Gli EDITORIALI

di Stefano CAVINA

 

 

La vita è un raro sottoprodotto dei processi in corso entro un Universo

che è indifferente nei suoi confronti,

oppure dobbiamo considerarla una manifestazione diffusa?

 

Può essere vero che la vita sia possibile soltanto su un pianeta posto alla giusta distanza da una stella,

ma è certo che dobbiamo evitare la concezione medioevale della Terra come misura dell’Universo (Sindrome di Copernico). Infatti la Terra non è al centro del sistema solare come lo si credeva tenacemente in antichità, poichè si metteva sempre la centro di Tutto l'Uomo!

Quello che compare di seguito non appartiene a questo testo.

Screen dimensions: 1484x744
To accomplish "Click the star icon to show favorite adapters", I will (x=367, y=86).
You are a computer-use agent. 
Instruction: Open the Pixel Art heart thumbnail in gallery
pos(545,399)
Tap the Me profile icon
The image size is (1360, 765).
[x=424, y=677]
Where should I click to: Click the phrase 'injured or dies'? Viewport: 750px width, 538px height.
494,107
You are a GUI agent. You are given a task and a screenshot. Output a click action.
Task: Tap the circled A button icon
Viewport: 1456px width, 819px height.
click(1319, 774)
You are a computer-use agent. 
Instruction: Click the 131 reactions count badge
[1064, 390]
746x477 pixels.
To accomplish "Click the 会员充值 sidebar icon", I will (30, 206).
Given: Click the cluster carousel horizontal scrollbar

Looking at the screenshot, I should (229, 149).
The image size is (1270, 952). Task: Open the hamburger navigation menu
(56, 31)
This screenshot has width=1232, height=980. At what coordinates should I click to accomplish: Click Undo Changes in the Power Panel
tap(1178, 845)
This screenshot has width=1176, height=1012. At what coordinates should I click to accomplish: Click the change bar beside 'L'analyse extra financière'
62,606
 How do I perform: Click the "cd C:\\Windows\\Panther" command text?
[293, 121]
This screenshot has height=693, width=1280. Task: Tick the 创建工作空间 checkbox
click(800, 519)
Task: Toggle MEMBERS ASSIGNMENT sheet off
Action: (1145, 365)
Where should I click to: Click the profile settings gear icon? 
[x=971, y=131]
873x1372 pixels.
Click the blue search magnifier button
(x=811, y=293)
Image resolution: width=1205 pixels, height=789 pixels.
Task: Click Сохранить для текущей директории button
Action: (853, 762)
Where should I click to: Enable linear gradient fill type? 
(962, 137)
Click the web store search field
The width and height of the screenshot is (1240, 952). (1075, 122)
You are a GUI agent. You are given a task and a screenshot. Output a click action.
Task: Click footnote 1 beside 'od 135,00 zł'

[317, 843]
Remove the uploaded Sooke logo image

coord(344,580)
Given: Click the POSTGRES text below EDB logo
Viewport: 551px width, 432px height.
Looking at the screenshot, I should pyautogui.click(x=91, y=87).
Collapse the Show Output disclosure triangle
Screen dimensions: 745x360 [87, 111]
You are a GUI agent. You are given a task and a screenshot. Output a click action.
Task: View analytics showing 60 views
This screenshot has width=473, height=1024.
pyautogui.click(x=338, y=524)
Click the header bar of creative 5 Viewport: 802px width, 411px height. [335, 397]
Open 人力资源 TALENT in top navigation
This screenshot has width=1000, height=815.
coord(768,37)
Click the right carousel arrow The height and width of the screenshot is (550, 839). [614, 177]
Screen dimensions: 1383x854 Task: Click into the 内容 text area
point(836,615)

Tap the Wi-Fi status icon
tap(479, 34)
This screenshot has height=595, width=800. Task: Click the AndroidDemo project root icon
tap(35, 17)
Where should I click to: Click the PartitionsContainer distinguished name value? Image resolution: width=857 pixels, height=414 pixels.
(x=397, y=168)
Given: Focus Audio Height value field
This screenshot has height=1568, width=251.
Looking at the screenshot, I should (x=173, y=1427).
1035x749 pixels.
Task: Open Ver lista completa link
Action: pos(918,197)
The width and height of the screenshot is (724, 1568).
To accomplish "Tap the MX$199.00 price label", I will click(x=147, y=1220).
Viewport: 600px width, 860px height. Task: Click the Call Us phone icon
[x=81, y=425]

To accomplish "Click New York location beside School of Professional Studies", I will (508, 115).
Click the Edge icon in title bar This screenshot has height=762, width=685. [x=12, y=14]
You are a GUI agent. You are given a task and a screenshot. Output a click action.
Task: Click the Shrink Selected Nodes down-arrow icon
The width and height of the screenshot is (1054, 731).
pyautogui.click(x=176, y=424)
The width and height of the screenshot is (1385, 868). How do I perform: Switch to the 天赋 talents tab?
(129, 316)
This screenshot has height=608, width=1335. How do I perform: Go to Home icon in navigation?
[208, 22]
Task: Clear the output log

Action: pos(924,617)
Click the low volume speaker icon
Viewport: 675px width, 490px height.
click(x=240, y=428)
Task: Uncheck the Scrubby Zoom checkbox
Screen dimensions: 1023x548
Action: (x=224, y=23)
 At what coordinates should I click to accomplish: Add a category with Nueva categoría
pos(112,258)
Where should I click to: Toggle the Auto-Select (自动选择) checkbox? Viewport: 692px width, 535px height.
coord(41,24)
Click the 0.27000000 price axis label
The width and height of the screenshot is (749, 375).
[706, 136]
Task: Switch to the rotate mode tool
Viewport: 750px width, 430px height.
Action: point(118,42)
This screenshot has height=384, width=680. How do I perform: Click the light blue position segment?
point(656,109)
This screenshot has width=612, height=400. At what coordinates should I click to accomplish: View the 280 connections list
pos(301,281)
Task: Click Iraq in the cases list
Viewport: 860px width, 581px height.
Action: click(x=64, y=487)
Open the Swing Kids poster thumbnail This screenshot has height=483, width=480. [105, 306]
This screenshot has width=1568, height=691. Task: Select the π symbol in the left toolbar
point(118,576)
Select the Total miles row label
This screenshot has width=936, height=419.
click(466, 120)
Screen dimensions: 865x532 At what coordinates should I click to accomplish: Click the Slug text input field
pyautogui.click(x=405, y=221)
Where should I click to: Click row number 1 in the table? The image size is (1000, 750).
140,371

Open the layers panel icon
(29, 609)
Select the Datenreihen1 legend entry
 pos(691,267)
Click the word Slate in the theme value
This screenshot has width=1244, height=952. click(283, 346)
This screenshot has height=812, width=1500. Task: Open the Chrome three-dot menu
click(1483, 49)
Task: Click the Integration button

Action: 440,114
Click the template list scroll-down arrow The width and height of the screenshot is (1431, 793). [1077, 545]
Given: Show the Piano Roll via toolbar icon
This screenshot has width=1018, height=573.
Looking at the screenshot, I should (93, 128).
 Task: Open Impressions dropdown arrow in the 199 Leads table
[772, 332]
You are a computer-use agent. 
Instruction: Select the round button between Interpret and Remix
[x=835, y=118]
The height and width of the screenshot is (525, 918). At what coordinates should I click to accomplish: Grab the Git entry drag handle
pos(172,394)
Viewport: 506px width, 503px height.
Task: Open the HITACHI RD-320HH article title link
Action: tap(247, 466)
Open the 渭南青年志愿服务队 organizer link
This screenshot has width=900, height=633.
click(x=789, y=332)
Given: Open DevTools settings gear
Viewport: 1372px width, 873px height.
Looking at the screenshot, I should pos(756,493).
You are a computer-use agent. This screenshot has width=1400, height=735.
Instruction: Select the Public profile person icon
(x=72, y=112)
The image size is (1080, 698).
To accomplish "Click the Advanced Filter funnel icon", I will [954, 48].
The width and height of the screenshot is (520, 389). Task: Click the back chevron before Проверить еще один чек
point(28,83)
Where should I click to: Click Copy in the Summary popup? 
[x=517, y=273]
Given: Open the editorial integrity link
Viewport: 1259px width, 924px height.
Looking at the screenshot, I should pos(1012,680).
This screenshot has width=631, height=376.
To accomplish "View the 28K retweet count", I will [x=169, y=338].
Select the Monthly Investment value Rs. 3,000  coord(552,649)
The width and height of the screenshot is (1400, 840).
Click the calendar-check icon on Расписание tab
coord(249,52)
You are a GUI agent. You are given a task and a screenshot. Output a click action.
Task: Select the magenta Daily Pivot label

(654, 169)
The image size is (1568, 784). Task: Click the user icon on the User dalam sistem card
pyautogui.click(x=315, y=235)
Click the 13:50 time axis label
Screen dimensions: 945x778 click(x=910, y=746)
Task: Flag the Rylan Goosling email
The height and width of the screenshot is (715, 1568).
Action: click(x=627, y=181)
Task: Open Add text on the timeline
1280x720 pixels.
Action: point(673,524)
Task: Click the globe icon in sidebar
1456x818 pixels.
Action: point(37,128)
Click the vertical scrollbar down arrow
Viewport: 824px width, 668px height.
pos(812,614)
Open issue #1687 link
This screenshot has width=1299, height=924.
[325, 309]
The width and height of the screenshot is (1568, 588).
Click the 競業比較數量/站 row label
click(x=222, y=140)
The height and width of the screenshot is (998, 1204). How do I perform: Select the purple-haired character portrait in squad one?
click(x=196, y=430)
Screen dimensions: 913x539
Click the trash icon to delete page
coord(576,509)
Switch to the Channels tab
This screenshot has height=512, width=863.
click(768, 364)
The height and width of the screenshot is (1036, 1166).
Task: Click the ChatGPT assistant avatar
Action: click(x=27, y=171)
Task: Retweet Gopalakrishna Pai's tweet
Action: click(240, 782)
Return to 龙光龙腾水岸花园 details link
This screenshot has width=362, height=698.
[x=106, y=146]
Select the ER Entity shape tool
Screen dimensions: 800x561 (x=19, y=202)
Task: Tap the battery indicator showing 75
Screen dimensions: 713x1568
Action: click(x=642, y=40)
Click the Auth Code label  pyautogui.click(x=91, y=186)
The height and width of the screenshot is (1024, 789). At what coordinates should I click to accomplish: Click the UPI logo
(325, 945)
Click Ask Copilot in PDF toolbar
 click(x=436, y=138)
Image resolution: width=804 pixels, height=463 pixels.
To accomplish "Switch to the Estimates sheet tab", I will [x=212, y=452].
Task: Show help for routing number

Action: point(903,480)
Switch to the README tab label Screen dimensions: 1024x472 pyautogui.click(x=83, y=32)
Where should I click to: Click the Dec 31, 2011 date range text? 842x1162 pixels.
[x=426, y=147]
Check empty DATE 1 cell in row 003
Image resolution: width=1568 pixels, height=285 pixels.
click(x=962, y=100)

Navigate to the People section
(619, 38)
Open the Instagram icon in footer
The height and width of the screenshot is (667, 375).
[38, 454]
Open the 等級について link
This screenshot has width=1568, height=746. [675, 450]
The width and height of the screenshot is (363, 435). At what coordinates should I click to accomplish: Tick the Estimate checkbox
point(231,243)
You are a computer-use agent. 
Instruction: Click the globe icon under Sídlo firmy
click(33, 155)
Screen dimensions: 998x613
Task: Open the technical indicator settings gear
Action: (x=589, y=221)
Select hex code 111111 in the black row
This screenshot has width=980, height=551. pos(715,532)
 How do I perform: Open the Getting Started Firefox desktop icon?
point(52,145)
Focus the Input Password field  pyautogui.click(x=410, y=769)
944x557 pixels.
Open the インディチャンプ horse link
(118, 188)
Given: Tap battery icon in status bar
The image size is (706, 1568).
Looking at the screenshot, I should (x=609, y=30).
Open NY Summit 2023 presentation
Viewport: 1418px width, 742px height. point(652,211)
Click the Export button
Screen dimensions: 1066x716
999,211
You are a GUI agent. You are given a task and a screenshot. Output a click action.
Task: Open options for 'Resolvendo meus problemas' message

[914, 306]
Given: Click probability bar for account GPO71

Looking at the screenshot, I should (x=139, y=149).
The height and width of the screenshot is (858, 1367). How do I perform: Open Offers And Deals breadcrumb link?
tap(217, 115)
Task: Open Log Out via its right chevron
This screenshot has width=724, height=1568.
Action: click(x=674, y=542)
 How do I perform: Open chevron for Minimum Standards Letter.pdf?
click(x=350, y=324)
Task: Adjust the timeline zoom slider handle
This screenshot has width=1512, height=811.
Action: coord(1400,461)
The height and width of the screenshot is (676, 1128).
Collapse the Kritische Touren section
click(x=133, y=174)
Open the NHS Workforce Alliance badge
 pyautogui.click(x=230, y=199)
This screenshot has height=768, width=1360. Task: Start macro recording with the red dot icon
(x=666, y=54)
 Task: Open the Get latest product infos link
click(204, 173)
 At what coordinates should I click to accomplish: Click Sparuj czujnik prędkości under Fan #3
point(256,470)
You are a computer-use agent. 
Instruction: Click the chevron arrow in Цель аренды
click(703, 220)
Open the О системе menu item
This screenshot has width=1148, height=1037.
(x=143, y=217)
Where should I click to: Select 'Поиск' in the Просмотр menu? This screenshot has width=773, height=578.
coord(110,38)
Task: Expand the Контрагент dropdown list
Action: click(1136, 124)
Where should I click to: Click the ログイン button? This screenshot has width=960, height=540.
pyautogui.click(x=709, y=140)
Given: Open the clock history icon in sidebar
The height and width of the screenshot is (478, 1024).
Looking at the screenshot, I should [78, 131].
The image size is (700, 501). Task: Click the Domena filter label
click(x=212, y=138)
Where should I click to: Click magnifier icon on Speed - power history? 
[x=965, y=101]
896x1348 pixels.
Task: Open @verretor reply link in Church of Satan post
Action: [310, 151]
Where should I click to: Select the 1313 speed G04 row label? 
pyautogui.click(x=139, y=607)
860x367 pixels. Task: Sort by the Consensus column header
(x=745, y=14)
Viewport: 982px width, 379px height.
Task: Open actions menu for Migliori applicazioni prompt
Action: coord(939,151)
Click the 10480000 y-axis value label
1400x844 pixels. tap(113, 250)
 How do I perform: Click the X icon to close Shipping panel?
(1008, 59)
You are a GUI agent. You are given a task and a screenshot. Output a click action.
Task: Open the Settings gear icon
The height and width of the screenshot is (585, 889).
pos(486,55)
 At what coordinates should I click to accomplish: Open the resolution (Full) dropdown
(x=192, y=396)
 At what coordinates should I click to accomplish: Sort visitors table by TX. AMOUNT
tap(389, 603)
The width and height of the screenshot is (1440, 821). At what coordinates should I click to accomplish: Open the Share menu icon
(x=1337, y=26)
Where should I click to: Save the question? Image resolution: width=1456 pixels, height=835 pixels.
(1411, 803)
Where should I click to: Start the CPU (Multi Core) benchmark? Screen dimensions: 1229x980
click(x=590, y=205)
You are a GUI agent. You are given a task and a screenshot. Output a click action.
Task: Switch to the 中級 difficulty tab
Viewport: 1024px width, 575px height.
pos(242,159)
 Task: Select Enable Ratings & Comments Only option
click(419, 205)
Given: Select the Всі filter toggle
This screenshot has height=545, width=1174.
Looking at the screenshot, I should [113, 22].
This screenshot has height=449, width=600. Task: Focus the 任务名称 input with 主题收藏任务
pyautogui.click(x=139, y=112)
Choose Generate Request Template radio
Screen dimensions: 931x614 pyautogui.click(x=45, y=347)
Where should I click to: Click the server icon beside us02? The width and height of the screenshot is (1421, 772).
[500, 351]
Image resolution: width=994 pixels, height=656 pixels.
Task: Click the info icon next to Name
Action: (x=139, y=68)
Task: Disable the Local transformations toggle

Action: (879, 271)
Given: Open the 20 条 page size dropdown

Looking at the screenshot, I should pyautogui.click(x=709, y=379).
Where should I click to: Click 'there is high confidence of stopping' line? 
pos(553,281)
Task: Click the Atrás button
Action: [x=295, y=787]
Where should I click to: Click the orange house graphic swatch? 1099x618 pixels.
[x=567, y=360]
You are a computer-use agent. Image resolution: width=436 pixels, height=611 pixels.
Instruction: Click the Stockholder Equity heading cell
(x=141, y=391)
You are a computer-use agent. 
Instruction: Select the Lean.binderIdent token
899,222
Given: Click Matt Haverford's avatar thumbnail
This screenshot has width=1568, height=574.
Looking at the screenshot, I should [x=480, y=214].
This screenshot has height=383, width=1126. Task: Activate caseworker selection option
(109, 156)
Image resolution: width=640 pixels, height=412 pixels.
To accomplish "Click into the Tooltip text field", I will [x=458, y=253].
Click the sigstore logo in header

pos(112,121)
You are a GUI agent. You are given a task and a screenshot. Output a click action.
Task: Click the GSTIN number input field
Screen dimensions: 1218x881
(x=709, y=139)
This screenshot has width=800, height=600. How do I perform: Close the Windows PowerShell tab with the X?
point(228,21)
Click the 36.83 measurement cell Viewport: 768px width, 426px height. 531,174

Ecco quindi la necessità di non essere troppo legati alle analogie scientifiche anche se sappiamo essere indispensabili al progredire della scienza. Per la comprensione della Vita nell'Universo è necessario porre uno sforzo maggiore e cercare di distaccarsi da preconcetti che potrebbero portarci su strade sbagliate.

 

Ad ogni modo da quello che sappiamo sembra che la vita, come la conosciamo appunto, possa esistere solo su di un particolare tipo di pianeta posto alla giusta distanza dal suo sole.

 

Abbiamo imparato che alle forme di vita superiori serve la presenza di ossigeno che però non necessita alle piante in quanto sottoprodotto del loro metabolismo. Quindi ciò che serve in realtà è anidride carbonica, acqua e una condizione di temperatura adeguata per i processi chimici di trasformazione vitali.

 

I limiti conosciuti per una vita attiva variano da -6°C a +60°C eco vedete che lo scarto di temperatura per una vita attiva è molto stretto.

 

Quindi se questo pianeta si trova troppo vicino alla sua stella le possibilità di vita sono limitate dal calore perché ad alte  temperature le molecole dalle quali dipendono i fenomeni chimici della vita si scindono, ma quelle che esistono vengono ad attuarsi, da un punto di vista cosmico, in un tempo relativamente breve.

 

Il limite inferiore è assai meno definito perché è noto che la vita può assumere una forma latente, non muore e può tornare attiva con la giusta temperatura con un ciclo evolutivo sicuramente molto più lento perchè le velocità di sviluppo e di evoluzione sono  hanno una gestazione assai più lunga.

 

Se ora consideriamo che l’evoluzione della vita su di un pianeta freddo ha una gestazione più lunga, allora Marte cnon è vecchio, al contrario essendo più freddo da un punto di vista evolutivo è molto più giovane della Terra.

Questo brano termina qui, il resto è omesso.